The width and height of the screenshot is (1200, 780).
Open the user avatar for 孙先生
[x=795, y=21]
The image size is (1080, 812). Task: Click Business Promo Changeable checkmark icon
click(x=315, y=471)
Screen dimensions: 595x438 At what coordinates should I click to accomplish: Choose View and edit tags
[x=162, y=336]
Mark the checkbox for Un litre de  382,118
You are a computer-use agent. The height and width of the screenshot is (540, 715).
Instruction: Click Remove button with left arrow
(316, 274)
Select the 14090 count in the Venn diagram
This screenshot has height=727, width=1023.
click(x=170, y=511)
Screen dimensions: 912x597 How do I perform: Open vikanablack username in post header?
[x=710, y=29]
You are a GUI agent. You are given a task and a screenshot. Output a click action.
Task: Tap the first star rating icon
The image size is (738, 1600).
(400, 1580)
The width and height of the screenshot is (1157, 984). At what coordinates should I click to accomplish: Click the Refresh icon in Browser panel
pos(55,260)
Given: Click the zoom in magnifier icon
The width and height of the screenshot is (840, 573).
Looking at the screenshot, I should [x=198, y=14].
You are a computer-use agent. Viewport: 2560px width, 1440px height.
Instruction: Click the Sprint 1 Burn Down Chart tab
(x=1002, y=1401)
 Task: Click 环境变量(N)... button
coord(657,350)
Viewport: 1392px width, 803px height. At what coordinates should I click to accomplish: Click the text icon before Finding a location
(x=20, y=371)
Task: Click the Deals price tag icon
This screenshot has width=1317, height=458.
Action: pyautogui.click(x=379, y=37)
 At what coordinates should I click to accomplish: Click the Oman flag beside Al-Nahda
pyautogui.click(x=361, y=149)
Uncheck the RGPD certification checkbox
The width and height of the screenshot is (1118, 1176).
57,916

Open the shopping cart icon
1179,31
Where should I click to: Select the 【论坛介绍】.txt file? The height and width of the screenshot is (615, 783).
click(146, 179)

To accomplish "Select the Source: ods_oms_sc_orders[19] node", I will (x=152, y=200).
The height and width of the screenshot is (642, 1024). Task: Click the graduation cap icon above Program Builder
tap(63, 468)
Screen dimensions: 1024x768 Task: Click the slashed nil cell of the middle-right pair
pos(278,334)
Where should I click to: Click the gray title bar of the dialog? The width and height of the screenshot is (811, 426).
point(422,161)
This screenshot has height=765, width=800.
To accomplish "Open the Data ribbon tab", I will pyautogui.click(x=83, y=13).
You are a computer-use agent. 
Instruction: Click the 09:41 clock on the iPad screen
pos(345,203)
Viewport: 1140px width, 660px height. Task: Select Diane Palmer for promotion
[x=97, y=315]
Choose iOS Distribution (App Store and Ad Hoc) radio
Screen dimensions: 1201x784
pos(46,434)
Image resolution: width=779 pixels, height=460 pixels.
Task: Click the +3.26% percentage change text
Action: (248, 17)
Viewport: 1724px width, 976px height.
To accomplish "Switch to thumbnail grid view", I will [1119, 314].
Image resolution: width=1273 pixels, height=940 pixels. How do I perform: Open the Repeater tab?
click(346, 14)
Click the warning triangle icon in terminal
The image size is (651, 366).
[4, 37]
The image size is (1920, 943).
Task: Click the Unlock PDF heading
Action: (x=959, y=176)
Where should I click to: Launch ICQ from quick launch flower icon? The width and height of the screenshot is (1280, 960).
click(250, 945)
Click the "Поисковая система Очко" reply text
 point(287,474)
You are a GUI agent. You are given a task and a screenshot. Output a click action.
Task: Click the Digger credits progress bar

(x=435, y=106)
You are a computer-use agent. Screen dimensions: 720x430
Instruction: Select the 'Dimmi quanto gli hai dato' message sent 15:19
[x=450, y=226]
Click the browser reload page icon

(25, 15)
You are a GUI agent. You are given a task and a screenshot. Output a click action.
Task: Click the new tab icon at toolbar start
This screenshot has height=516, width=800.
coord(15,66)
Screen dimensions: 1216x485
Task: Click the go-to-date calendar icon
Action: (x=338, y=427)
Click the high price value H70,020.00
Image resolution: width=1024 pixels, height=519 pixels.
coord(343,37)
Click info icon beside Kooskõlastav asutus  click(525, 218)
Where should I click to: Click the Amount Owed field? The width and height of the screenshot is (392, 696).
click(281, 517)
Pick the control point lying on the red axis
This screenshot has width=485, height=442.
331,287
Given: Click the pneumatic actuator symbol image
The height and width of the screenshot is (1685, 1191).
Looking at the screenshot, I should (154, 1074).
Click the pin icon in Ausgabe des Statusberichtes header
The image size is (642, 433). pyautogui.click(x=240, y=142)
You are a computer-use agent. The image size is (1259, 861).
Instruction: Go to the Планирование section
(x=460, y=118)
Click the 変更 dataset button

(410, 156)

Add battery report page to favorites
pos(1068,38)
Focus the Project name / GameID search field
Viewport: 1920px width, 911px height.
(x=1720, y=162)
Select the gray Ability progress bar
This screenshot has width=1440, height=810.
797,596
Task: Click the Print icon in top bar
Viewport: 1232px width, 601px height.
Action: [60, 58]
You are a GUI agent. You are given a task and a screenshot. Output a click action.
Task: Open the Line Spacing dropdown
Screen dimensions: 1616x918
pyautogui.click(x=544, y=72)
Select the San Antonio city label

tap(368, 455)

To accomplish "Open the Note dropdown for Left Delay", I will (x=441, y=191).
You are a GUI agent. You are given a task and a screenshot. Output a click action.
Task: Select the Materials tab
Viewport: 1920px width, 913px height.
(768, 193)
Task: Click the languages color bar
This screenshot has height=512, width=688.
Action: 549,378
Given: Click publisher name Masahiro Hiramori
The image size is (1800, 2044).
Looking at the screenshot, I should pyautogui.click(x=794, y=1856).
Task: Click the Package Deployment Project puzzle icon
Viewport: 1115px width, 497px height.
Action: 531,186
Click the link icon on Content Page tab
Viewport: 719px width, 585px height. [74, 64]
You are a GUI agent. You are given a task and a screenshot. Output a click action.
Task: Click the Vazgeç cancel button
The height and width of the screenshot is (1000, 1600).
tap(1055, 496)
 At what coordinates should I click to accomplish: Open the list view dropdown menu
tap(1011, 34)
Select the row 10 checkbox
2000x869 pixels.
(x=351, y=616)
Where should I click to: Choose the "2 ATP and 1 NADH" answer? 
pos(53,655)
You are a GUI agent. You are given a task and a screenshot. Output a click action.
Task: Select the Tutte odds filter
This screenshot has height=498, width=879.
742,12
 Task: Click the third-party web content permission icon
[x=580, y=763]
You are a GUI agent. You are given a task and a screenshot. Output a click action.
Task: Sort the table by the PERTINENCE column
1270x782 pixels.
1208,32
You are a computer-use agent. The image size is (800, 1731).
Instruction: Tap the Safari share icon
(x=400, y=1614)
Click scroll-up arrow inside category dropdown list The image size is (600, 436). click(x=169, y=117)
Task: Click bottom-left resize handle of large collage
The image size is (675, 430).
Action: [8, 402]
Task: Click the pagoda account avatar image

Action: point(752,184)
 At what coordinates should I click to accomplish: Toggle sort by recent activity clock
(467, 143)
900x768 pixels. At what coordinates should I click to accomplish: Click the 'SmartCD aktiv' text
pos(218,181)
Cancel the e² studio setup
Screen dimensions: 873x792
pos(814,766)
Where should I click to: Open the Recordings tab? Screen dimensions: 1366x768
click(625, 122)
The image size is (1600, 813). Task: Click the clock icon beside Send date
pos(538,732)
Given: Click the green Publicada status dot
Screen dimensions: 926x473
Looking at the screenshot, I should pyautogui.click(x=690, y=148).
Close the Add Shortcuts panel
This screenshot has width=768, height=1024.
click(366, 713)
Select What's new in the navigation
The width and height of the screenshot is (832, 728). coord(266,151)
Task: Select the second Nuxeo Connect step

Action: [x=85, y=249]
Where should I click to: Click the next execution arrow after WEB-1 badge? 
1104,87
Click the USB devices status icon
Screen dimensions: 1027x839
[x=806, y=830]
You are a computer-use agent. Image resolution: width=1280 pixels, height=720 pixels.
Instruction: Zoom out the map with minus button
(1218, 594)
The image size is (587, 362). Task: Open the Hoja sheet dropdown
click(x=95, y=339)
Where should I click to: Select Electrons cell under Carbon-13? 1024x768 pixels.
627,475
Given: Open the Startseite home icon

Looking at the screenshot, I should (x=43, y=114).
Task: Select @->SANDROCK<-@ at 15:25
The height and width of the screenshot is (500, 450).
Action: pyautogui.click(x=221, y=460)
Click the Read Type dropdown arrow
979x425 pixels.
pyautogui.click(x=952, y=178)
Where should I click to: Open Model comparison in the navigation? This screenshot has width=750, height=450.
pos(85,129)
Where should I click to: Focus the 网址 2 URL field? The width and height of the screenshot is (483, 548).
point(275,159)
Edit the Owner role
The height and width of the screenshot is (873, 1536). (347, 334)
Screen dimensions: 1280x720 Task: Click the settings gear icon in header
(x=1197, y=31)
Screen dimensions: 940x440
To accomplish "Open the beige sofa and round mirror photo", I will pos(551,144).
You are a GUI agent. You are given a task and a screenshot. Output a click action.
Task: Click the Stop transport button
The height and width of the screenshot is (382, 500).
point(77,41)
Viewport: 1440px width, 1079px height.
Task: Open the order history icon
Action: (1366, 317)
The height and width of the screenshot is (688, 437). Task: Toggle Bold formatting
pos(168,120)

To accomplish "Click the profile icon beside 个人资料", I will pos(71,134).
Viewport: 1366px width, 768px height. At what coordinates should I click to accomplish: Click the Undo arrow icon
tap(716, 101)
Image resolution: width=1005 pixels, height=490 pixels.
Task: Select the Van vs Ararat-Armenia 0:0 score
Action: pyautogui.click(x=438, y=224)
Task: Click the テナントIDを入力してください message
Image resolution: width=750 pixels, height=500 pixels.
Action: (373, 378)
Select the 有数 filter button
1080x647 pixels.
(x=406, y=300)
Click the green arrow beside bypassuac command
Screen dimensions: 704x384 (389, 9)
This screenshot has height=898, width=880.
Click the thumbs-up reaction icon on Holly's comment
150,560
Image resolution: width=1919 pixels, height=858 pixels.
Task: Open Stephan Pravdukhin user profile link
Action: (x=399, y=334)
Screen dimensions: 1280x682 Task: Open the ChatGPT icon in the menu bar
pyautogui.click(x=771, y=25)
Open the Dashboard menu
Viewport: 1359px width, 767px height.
+ + + + + + +
= TASK REQUIREMENTS =
When the line with "Instruction: Go to the Планирование section" is reached in the data above, begin copying, and stop after the line with "Task: Open the Line Spacing dropdown"; copy each line exactly, both ends included.

= RESULT =
Instruction: Go to the Планирование section
(x=460, y=118)
Click the 変更 dataset button

(410, 156)

Add battery report page to favorites
pos(1068,38)
Focus the Project name / GameID search field
Viewport: 1920px width, 911px height.
(x=1720, y=162)
Select the gray Ability progress bar
This screenshot has width=1440, height=810.
797,596
Task: Click the Print icon in top bar
Viewport: 1232px width, 601px height.
Action: [60, 58]
You are a GUI agent. You are given a task and a screenshot. Output a click action.
Task: Open the Line Spacing dropdown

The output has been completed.